TASK 1: How would you render this sentence from the passage on simultaneous interpreting in Spanish: "Technology for speeding up multilingual interaction already existed."?

READING PASSAGE:

TWENTY-FOUR A Fish in Your Ear: The Short History of Simultaneous Interpreting

Speech predates writing by eons, and oral translation is far, far older than the written kind. Because speech is such an ephemeral thing—it’s gone in a puff of warm air, which is all it is in the material sense—nothing can be known directly about speech translation for almost the entire duration of its history. Two things caused a huge change in the twentieth century: the invention of the telephone by Alexander Graham Bell in 1876, and a political need of the most pressing kind.

The Nuremberg Trials of Nazi war criminals in 1945 was one of the most important courts of law in modern history and also an unprecedented event in the history of translation. The panel of judges and the prosecuting teams came from the four Allied powers—the United States, Great Britain, France, and the Soviet Union—speaking three different languages, and the defendants spoke a fourth language, German. Nothing like this had ever happened before. In courts located in a national jurisdiction, interpreters read consecutively, repeating in the language of the court what the foreign defendant has just said, and then repeating what the court says to the defendant (when the client is not being addressed directly, it may be done at low volume in a “whisper translation,” or chuchotage). Two-way oral translation of this normal kind obviously slows down the proceedings. But four-way translation? In twelve directions? Consecutive interpreting would have so lengthened the International Military Tribunal’s case that everyone might have lost the thread. For the Nuremberg Trials, something new was needed.

Technology for speeding up multilingual interaction already existed. The Filene-Finlay Speech Translator had been tried out a few times in the 1920s by the International Labour Organization in Geneva. Users of the system had a telephone in front of them, and when a delegate could not understand what was being said she picked up the handset, dialed in to the exchange, and heard the speech in a different language (only two—French and English—were involved at that time). The translators sat at the back listening to the speech and speaking their translation of it into a soundproof awning called a Hushaphone, connected directly to the telephone exchange. The original Speech Translator was also used in 1934 for Adolf Hitler’s address to a Nazi Party rally in Nuremberg for live broadcast on French radio.[151]

The Speech Translator was designed and promoted not for rapid two-way interaction in multiple languages but for speeches read aloud from prepared written text—what Germans call gesprochene Sprechsprache, “spoken speech language,” the standard genre of politicians and public figures the world over. The Filene-Finlay device was acquired by IBM in the 1930s, and the company offered a complete set of partly secondhand but much enhanced and extended equipment for free to the International Military Tribunal in Nuremberg. This act of generosity was to prove an epochal event in the way in which we now conceive the possibility of international communication.

Members of the court, including the defendants, were equipped with headphones and microphones, from which wires trailed over the courtroom floor to the exchange. Wires ran from the exchange to four separate translation teams in different compartments. That made for a lot of complicated wiring, but the real magic was what happened in the interpreters’ booths.

LISTED ENTRIES:
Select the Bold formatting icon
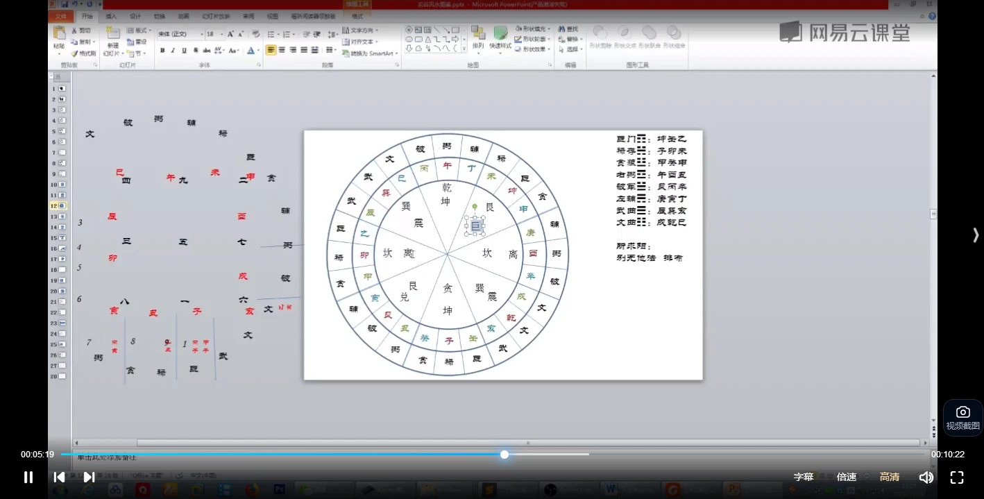 pyautogui.click(x=162, y=50)
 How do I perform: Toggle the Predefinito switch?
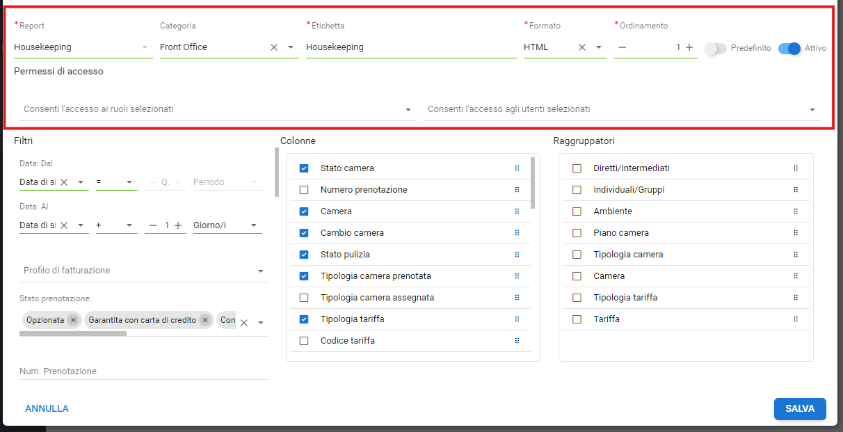[715, 49]
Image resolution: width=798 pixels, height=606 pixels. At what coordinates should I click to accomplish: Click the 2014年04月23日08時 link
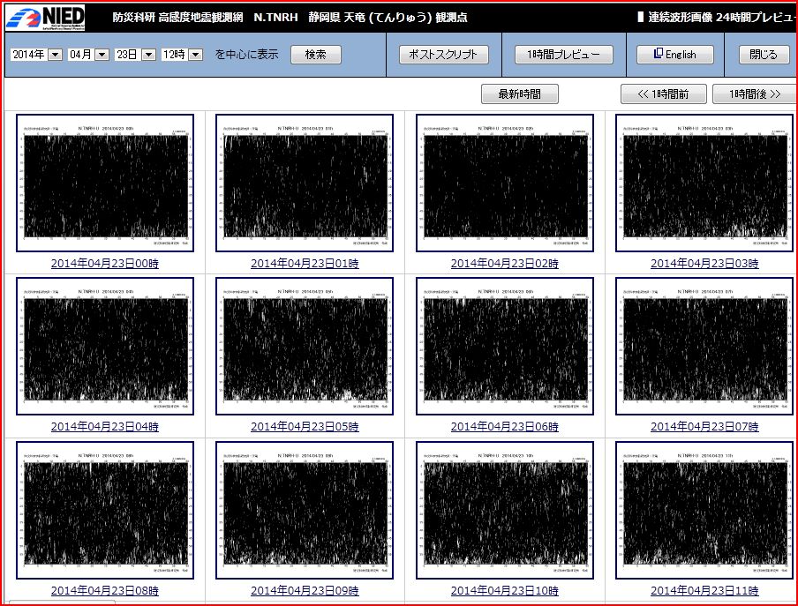[x=105, y=591]
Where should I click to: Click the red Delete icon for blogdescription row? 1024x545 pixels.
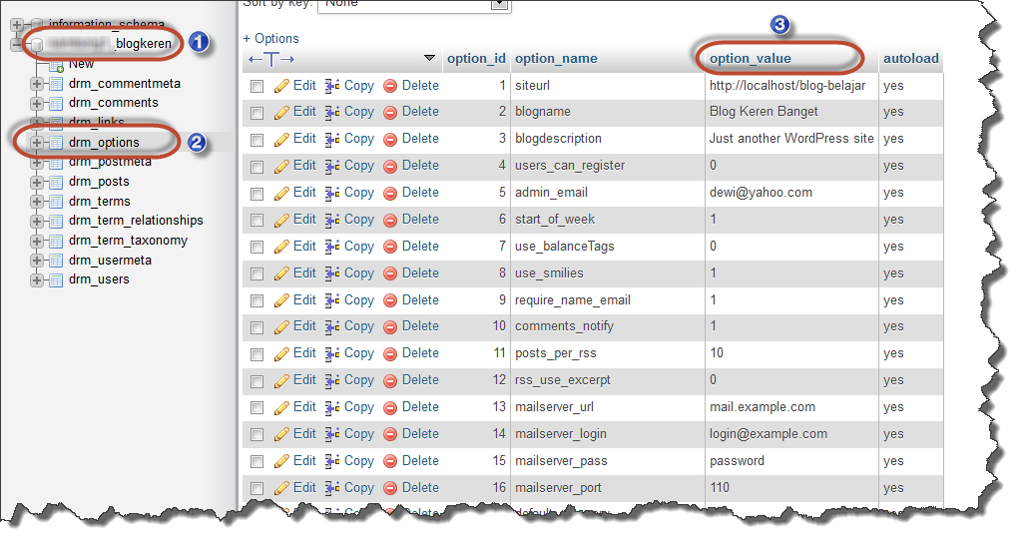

TASK 2: Can you reproduce, character for character, all four rows above that follow the passage on simultaneous interpreting, leaving the pictures out?

FINAL RESULT 1: La tecnología para agilizar la interacción multilingüe ya existía.

FINAL RESULT 2:
Select the Bold formatting icon
 pyautogui.click(x=162, y=50)
 How do I perform: Toggle the Predefinito switch?
[715, 49]
Image resolution: width=798 pixels, height=606 pixels. At what coordinates should I click to accomplish: Click the 2014年04月23日08時 link
[x=105, y=591]
Where should I click to: Click the red Delete icon for blogdescription row? 1024x545 pixels.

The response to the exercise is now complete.